At 11.12 seconds, Kentucky freshman sprinter Kianna Gray has run the fourth-fastest 100 meters in NCAA competition this outdoor season. That’s just 0.01 off the best time of junior teammate Destiny Carter and only 0.15 seconds off the No. 1 spot.
But, according to UK track and field coach Edrick Floréal, she’s not anywhere close to her potential.
“Technically we’re probably a C-minus if I’m being generous,” Floréal said last week of Gray's technique as his team rested and prepared for this weekend’s Southeastern Conference outdoor championships. “It’s more like a D-plus technically as far as understanding the race and execution. She’s just a big ball of talent. I think she’s going to be, once she figures it out, even better.”
Gray holds Kentucky state records in the 100, 200 and 400 meters for North Hardin High School in Radcliff. She was a three-time state Gatorade track athlete of the year and an 11-time state champion. But that didn’t prepare her for the success she’s had, so far, at Kentucky.

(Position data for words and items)

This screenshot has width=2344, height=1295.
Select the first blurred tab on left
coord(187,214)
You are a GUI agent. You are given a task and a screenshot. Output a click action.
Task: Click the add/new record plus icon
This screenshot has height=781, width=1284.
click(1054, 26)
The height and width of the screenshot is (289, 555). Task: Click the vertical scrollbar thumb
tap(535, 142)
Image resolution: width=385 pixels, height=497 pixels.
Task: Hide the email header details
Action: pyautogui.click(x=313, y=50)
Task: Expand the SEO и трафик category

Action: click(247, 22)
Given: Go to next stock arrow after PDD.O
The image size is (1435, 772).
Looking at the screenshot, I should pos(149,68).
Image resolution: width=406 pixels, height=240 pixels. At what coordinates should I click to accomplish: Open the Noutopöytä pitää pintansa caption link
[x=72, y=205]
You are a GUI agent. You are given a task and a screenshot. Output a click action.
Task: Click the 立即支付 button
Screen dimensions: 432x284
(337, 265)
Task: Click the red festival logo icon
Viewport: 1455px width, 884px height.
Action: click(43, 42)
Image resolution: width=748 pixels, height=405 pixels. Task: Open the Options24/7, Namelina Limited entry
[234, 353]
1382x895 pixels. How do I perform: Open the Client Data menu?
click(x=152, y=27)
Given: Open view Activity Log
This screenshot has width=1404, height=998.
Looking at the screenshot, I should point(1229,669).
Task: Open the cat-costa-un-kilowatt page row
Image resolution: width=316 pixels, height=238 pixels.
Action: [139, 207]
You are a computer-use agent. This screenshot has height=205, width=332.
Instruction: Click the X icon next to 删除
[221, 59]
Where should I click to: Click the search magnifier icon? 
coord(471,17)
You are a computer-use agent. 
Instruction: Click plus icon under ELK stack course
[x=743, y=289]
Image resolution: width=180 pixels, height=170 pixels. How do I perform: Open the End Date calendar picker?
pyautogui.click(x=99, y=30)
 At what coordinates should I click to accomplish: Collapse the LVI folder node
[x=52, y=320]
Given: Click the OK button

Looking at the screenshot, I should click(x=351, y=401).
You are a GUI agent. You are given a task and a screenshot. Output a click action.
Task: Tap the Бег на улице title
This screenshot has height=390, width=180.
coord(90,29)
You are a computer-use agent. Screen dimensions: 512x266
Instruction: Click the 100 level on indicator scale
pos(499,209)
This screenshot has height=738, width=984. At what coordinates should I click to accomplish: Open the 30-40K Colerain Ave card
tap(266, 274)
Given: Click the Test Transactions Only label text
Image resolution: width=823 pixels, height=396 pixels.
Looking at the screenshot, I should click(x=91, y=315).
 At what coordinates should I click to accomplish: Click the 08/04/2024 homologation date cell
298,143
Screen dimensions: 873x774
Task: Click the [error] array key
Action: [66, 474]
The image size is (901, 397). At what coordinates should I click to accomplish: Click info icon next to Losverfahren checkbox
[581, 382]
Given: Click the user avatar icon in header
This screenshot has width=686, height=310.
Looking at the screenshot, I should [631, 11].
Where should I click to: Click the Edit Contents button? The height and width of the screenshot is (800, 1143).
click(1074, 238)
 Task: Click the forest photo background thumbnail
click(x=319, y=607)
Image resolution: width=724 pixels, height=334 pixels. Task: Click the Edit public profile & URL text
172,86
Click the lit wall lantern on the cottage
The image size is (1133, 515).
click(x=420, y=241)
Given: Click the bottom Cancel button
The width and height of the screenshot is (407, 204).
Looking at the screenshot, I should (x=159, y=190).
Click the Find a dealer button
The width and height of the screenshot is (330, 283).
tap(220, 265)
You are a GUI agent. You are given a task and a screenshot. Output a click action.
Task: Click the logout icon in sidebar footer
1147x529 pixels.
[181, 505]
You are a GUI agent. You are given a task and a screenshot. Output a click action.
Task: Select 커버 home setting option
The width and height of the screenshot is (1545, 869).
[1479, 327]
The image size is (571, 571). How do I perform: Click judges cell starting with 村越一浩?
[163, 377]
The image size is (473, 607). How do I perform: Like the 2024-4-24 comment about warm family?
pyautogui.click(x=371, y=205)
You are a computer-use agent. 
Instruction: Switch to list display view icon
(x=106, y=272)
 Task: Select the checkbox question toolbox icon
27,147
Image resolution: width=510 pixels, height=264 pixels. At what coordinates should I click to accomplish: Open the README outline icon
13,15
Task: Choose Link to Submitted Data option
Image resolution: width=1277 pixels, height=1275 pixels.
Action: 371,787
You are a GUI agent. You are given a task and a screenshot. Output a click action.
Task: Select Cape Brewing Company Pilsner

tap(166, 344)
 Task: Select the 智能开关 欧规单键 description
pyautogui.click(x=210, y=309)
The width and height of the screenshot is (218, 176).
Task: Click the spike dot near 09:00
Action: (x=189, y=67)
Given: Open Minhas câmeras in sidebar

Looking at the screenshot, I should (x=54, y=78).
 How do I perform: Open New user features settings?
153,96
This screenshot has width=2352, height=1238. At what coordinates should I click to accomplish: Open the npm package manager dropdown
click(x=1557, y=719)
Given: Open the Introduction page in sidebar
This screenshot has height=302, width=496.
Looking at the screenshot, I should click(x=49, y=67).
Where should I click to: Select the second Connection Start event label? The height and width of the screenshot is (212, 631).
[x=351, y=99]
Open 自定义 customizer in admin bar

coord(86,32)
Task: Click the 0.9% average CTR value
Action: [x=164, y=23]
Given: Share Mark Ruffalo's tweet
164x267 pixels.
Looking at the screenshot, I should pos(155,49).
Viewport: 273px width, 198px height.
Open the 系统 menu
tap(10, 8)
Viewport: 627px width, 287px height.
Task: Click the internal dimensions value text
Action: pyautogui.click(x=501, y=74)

Problems to solve:
1. Repeat, word for word, the stretch of the Kianna Gray article from "Gray holds Kentucky" through "far, at Kentucky.".
2. Write out the listing again from its start through the line containing "coord(187,214)", putting "highlighted" in place of "blurred" and changing nothing else. Give only those lines.
The Kianna Gray article and the listing have no connection to each other.

Solutions in order:
1.
Gray holds Kentucky state records in the 100, 200 and 400 meters for North Hardin High School in Radcliff. She was a three-time state Gatorade track athlete of the year and an 11-time state champion. But that didn’t prepare her for the success she’s had, so far, at Kentucky.

2.
This screenshot has width=2344, height=1295.
Select the first highlighted tab on left
coord(187,214)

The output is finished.